Solution: LP-0002 Private M-of-N Multisig

solutions/LP-0002.md

@@ -0,0 +1,94 @@
+# LP-0002 Solution: Private M-of-N Multisig
+
+**Submitted by:** Tranquil-Flow
+
+## Summary
+
+This submission implements a private M-of-N multisig primitive for LEZ. Shielded members approve a proposal client-side, produce unlinkable per-proposal nullifiers, and execute a threshold-gated action without revealing which members approved. The repository includes the Rust workspace, SDK, SPEL IDL, RISC0 heavy-lane artifacts, public LEZ testnet evidence, a native Qt/QML Basecamp `.lgx` package with alice/bob install evidence, and reproducible evaluator scripts.

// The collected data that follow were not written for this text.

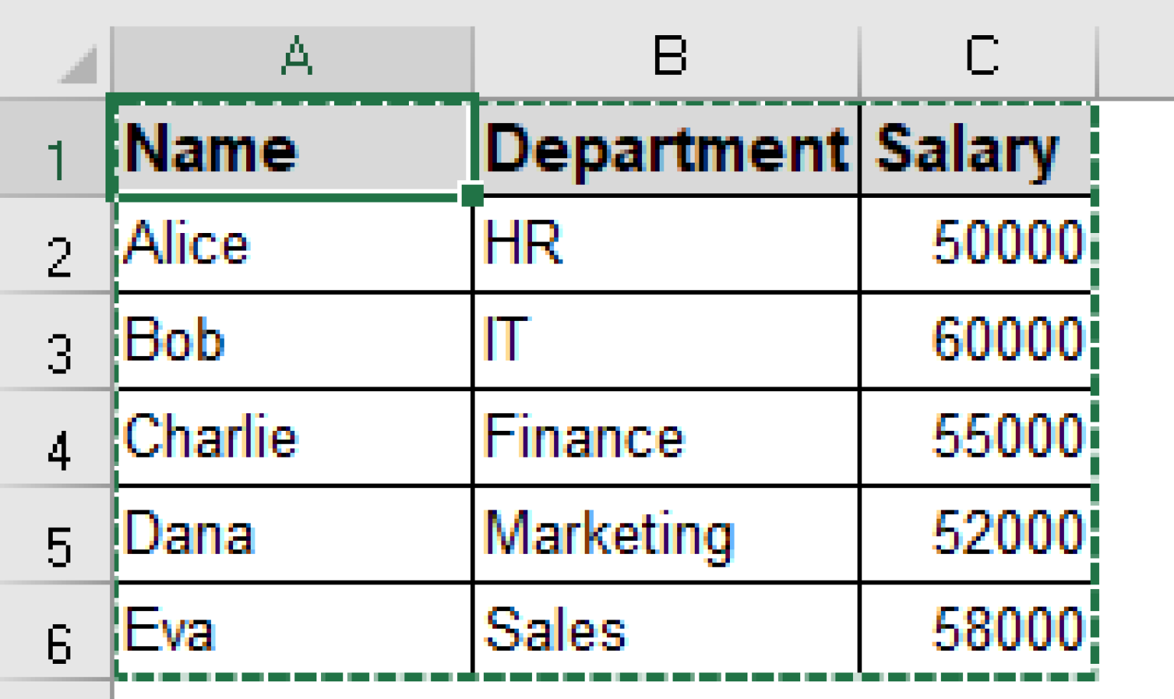This screenshot has height=699, width=1174.
Task: Click the Salary header cell
Action: pyautogui.click(x=975, y=149)
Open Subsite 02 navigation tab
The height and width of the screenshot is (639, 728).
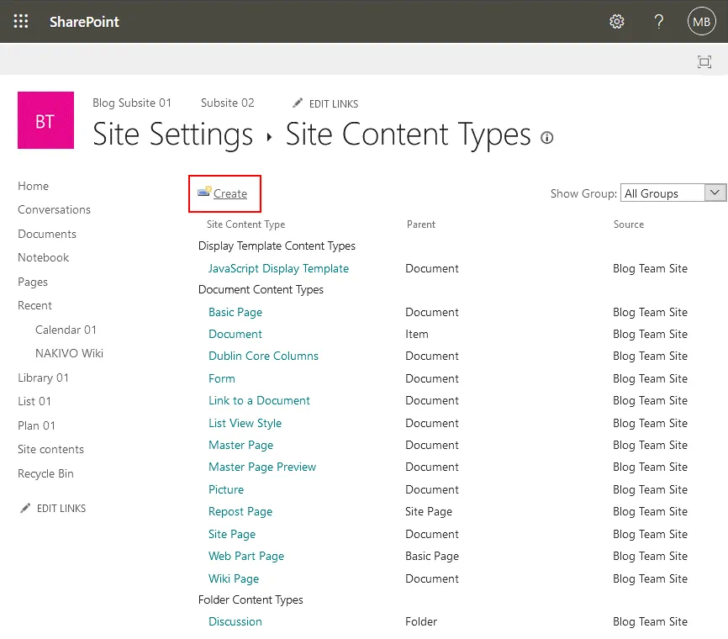[x=227, y=103]
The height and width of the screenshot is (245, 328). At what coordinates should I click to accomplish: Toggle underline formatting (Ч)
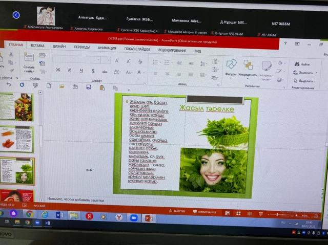81,71
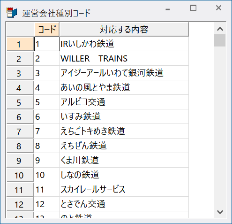Image resolution: width=232 pixels, height=224 pixels.
Task: Click the scroll down arrow
Action: pyautogui.click(x=220, y=212)
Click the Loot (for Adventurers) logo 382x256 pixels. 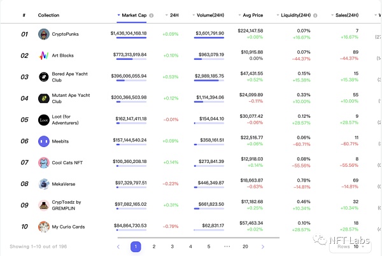(43, 120)
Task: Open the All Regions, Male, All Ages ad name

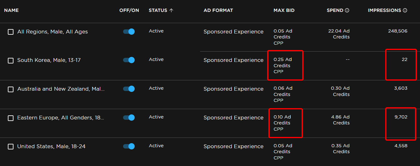Action: tap(52, 32)
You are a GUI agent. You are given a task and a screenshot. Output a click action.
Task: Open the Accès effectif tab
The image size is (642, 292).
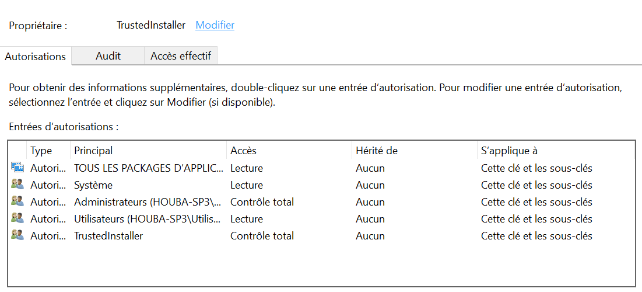click(x=181, y=56)
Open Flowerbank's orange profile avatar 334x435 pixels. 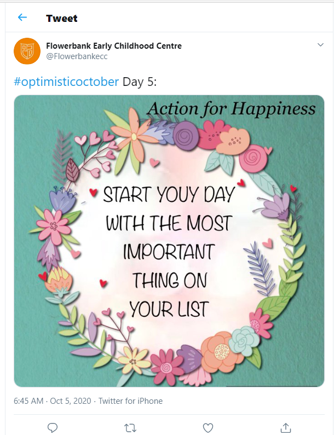[27, 51]
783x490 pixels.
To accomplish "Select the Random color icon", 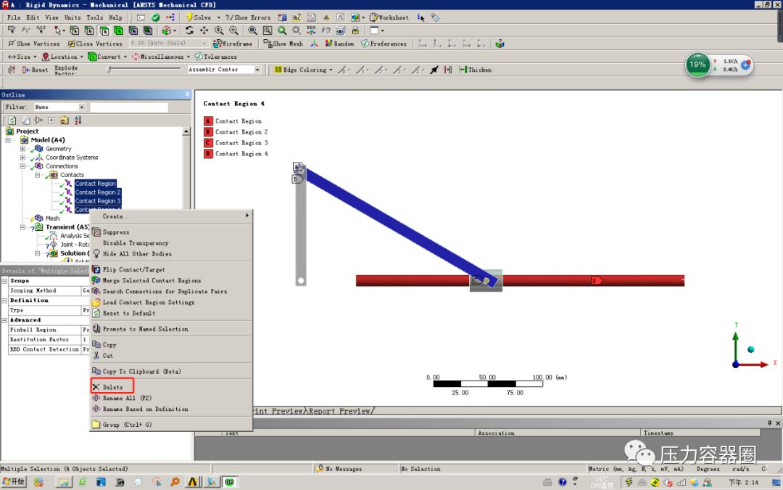I will [x=330, y=43].
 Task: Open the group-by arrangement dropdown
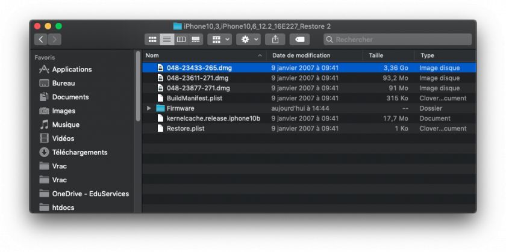[219, 39]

The fresh human-recorded narrated demo is available at https://youtu.be/Wssfp_rkC54.
+
+## Repository
+
+- **Repo:** https://github.com/Tranquil-Flow/lp-0002-private-multisig
+- **License:** MIT
+- **Narrated demo:** https://youtu.be/Wssfp_rkC54
+
+## Approach
+
+The system is split into audit-friendly layers:
+
+1. `core/` implements member commitments, proposal binding, threshold relation checks, context-bound nullifiers, replay identifiers, and the public journal privacy boundary.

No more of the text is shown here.